Thursday, April 15, 2010


HBO's 'Treme' premiered Sunday night, after months and months of local anticipation. We don't have HBO at home, but as we had a wedding to attend that very night, we found ourselves temporarily child-free, so we ducked out early from the reception and found our way to the Mother-in-Law Lounge, where they had a screen set up across from the bar for patrons to take it all in.

I've been reading this blog lately, so felt a keen awareness of everything that seems to be at stake here. I'm also keenly aware that I can in no be way objective about this show--there is something about seeing the heart and soul and guts of your city spilled in front of a national audience that precludes any sort of objective appraisal. And so much has been said and written about the premiere already, here and here and here, and so many other places, so much more eloquently and knowledgably than I ever could manage. But what's been going through my mind the last few days is what a stark contrast this show is to the one that aired a couple of years ago. Both K-ville and Treme can be thought of as having a similar purpose--to pay homage to a town and its people, to tell the story and profess a set of feelings--but one is like bad, pre-pubescent poetry, while the other is an aria, or a sonnet or symphony. Both hope to obtain the same objective, but only one manages to do so effectively.

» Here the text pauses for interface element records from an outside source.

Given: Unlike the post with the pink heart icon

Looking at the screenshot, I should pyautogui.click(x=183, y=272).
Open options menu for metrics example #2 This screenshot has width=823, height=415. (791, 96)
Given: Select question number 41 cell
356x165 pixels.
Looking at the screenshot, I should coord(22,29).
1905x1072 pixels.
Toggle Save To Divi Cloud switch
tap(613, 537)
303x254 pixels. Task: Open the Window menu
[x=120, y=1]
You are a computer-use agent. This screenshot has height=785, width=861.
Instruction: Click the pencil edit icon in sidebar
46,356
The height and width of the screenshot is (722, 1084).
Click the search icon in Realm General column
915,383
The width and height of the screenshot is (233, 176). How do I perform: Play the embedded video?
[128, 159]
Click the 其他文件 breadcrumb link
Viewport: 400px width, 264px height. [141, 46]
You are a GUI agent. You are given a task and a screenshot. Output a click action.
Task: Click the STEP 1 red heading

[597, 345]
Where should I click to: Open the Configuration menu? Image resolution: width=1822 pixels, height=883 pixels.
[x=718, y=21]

The other day someone--someone from out of town--asked me if I liked the show. What could I say? That I absolutely and ecstatically fucking loved it, that I stood rooted to my spot in the bar for 90 minutes and hardly blinked or breathed, except during the scenes when we all danced and sang along to our favorite riffs or when a little sob of grief and shock escaped me while I watched John Goodman bring a little piece of Ashley Morris to the national stage? That being in that room with all of those people and that energy and watching this act of love unfold, so reverently, with such grace and nuance, made me want to get down on my knees on the sidewalk on our way back to the car and thank whatever god I don't believe in for bringing me to this place, for letting me be a part of this place, for leading me to this city I call home.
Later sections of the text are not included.